Через два дня один автор должен был читать у графини свою комедию; я пошел туда с намерением пересидеть всех и обратиться к ней с довольно оригинальной просьбой — уделить мне следующий вечер, посвятить мне его целиком, закрыв двери для всех. Когда же я остался с нею вдвоем, у меня не хватило мужества. Каждый стук маятника пугал меня. Было без четверти двенадцать.
«Если я с нею не заговорю, — подумал я, — мне остается только разбить себе череп об угол камина».
Я дал себе сроку три минуты; три минуты прошли, черепа о мрамор я себе не разбил, мое сердце отяжелело, как губка в воде.
— Вы нынче чрезвычайно любезны, — сказала она.
— Ах, если бы вы могли понять меня! — воскликнул я.
— Что с вами? — продолжала она. — Вы бледнеете.
— Я боюсь просить вас об одной милости. Она жестом ободрила меня, и я попросил ее о свидании.
— Охотно, — сказала она. — Но почему бы вам не высказаться сейчас?
— Чтобы не вводить вас в заблуждение, я считаю своим долгом пояснить, какую великую любезность вы мне оказываете: я желаю провести этот вечер подле вас, как если бы мы были братом и сестрой. Не бойтесь, ваши антипатии мне известны; вы хорошо меня знаете и можете быть уверены, что ничего для вас неприятного я добиваться не буду; к тому же люди дерзкие к подобным способам не прибегают. Вы мне доказали свою дружбу, вы добры, снисходительны. Так знайте же, что завтра я с вами прощусь… Не берите назад своего слова! — вскричал я, видя, что она собирается заговорить, и поспешно покинул ее.
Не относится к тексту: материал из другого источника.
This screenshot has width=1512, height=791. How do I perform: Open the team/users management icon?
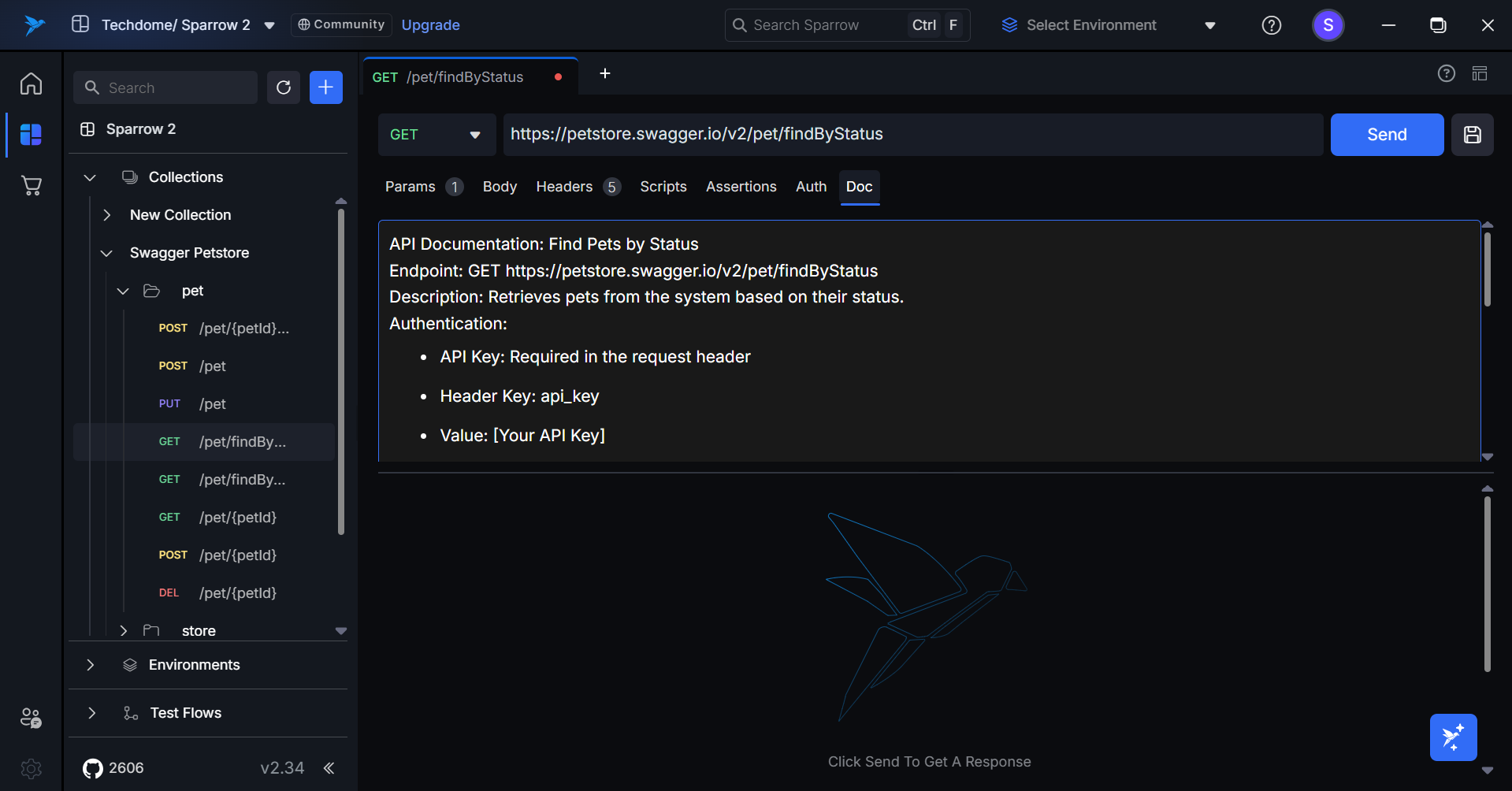(32, 718)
В мае этого года, около восьми часов вечера, я сидел вдвоем с Феодорой в ее готическом будуаре. Я ничего не боялся, я верил, что буду счастлив. Моя возлюбленная будет принадлежать мне, иначе я найду себе приют в объятиях смерти. Я проклял трусливую свою любовь. Осознав свою слабость, человек черпает в этом силу. Графиня в голубом кашемировом платье полулежала на диване; опущенные ноги ее покоились на подушке. Восточный тюрбан, этот головной убор, которым художники наделяют древних евреев, сообщал ей особую привлекательность необычности. Лицо ее дышало тем переменчивым очарованием, которое доказывало, что в каждое мгновение нашей жизни мы — новые существа, неповторимые, без всякого сходства с нашим «я» в будущем и с нашим «я» в прошлом. Никогда еще не была Феодора столь блистательна.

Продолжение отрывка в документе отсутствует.